> [What to work on]: Could you return all of the records exactly, minus their images?

Saved entries

####

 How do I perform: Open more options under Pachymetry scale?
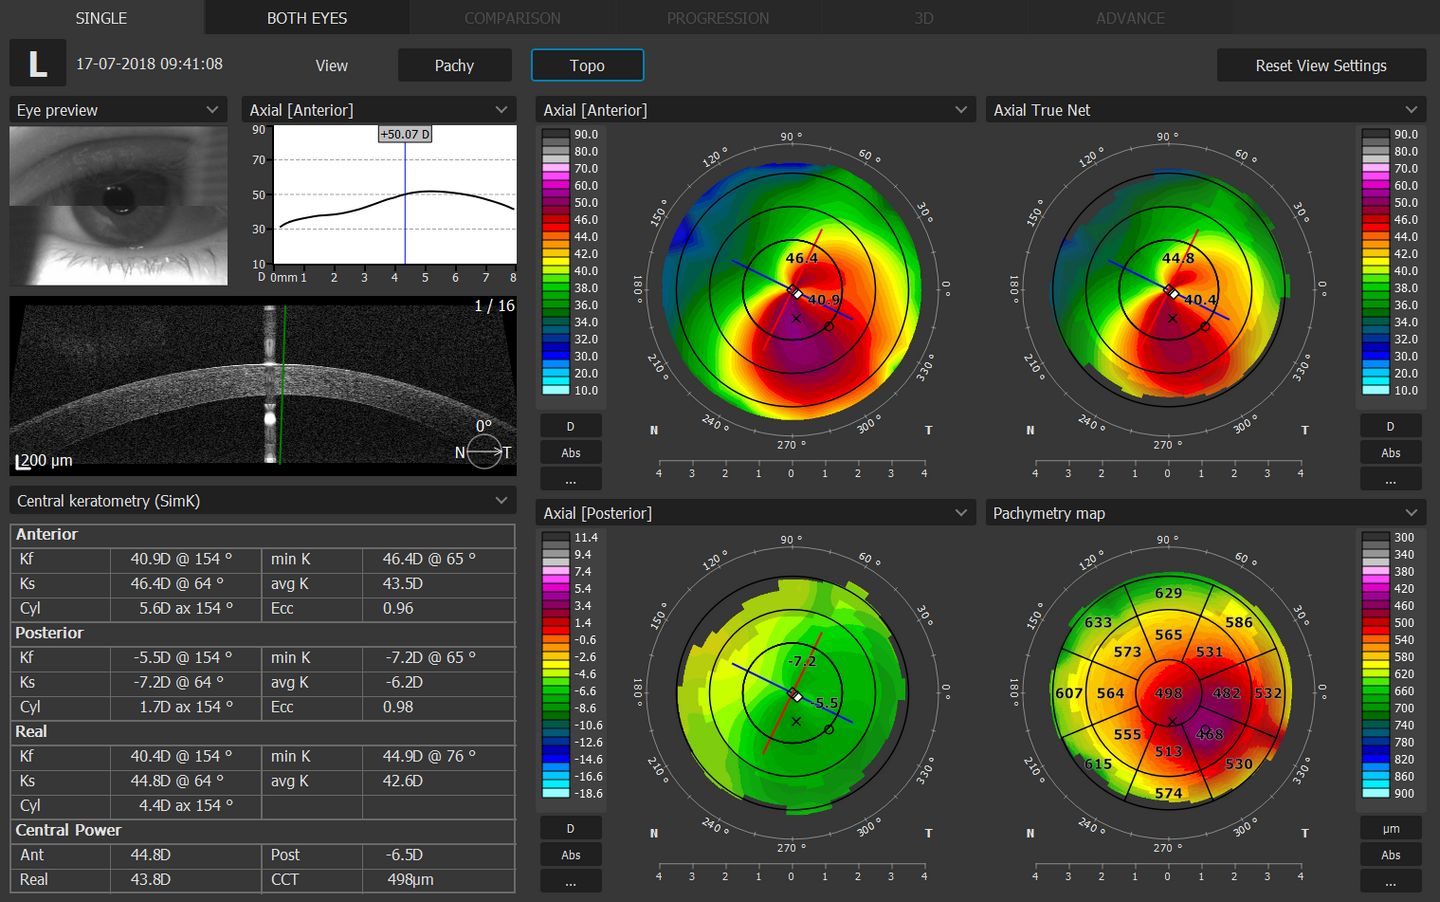(x=1390, y=882)
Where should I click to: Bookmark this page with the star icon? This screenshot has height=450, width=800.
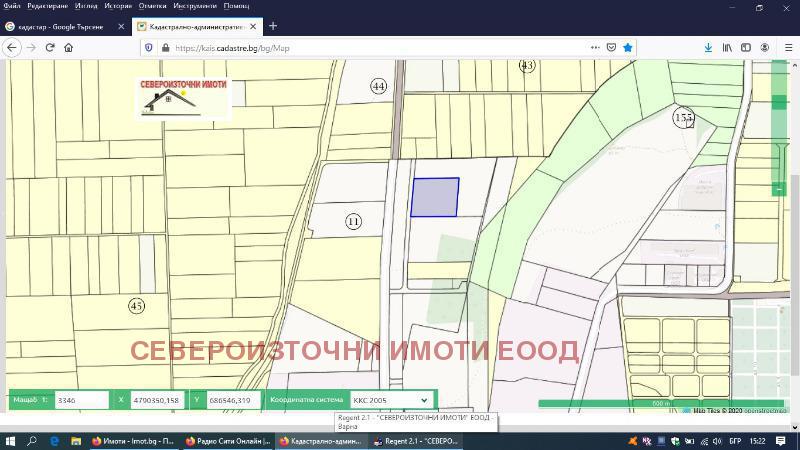[628, 47]
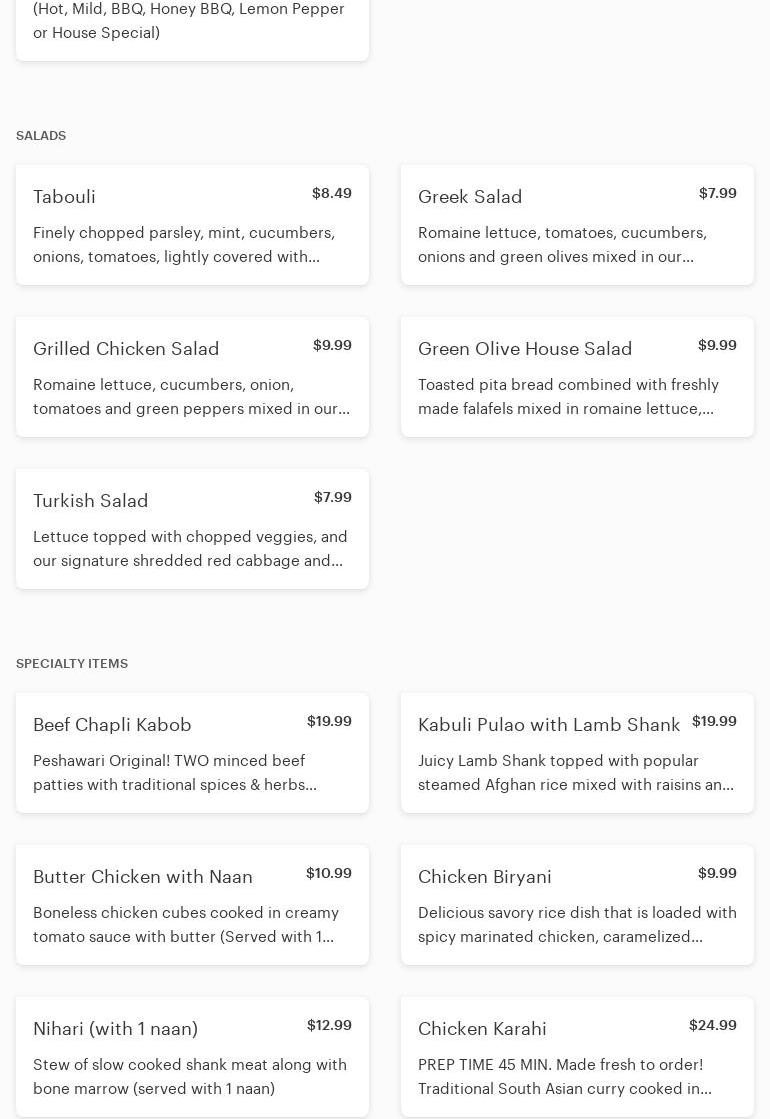This screenshot has height=1119, width=770.
Task: Select the Turkish Salad card
Action: (x=192, y=529)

####

> [Answer space]:
 How do I perform: Open more options under Pachymetry scale?
(x=1390, y=882)
Where should I click to: Bookmark this page with the star icon? This screenshot has height=450, width=800.
[628, 47]
This screenshot has height=1119, width=770.
Task: Select the Turkish Salad card
Action: (x=192, y=529)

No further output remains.